While I had been shooting An Unearthly Child, the second Doctor Who story, The Daleks, was already under way with another director. Fortunately, The Daleks proved hugely popular and the knock-on effect was a doubling of our budget per episode, of which I took full advantage for Singing Sands, set in the Gobi Desert.
It needed to show the main characters engulfed in a sand storm and someone had the ingenious idea of interfering with the electronic tube of the camera for a speckled effect. The money went on state-of-the-art silent fans to blast the actors' hair and clothes.
OTHER bright ideas weren't so successful, and I still laugh at the memory of the spider monkey I introduced in another of the Marco Polo episodes. I suggested having the creature on the lead villain's shoulder.
The monkey did add an air of menace to actor Tutte Lemkow's performance until it suffered a bout of diarrhoea while sitting on his shoulder. We stopped for a couple of hours so Tutte and his clothes could be washed.
The show would be my launching pad. Once I'd proved I could work under those conditions I went on to direct The Wednesday Play, a version of A Passage To India and TV's first Aids drama, Intimate Contact.

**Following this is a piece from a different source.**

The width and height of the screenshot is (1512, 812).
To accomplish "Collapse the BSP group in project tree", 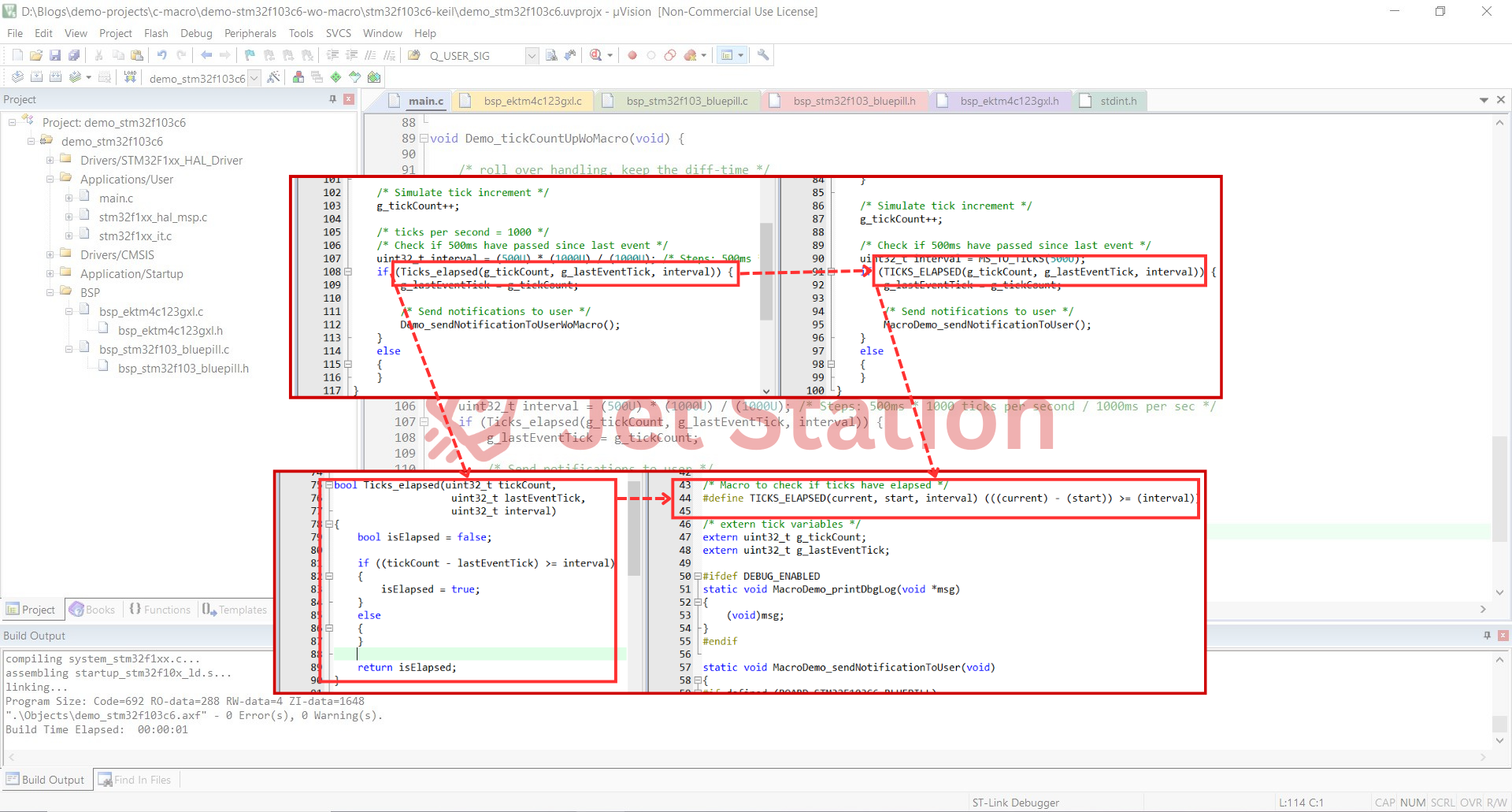I will point(50,293).
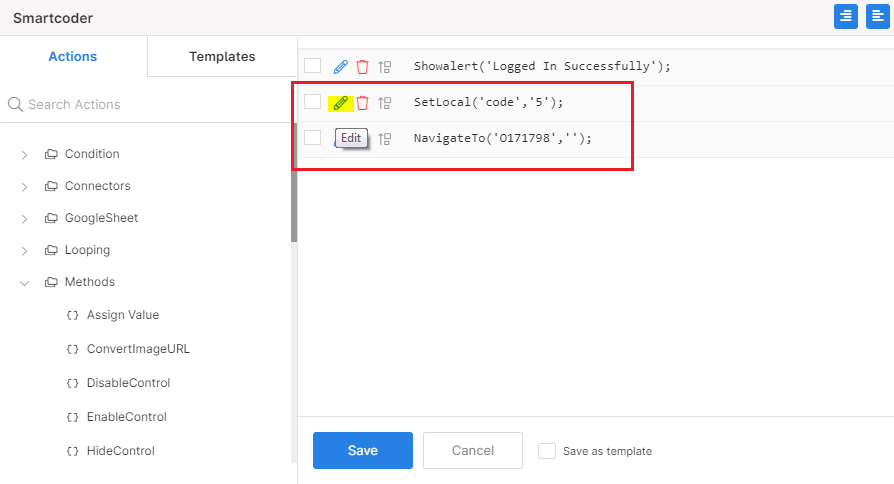Delete the Showalert action row
This screenshot has width=894, height=484.
[x=362, y=67]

We all moved on to other things and William Hartnell, who had overcome his initial reluctance and embraced the character, felt rather lonely.
A lifelong spirit drinker, he developed a condition called arteriosclerosis, one of the symptoms of which was muddling his lines, and he was finally forced out of the role.
Producers then came up with the idea of regenerating the Doctor — and the future of the series was secured.
It has endured because it has managed so brilliantly to combine entertainment with the thrill of being afraid. I am immensely proud of having been part of a remarkable — and continuing —story.
AN ADVENTURE In Space And Time is on BBC2 on Thursday at 9pm.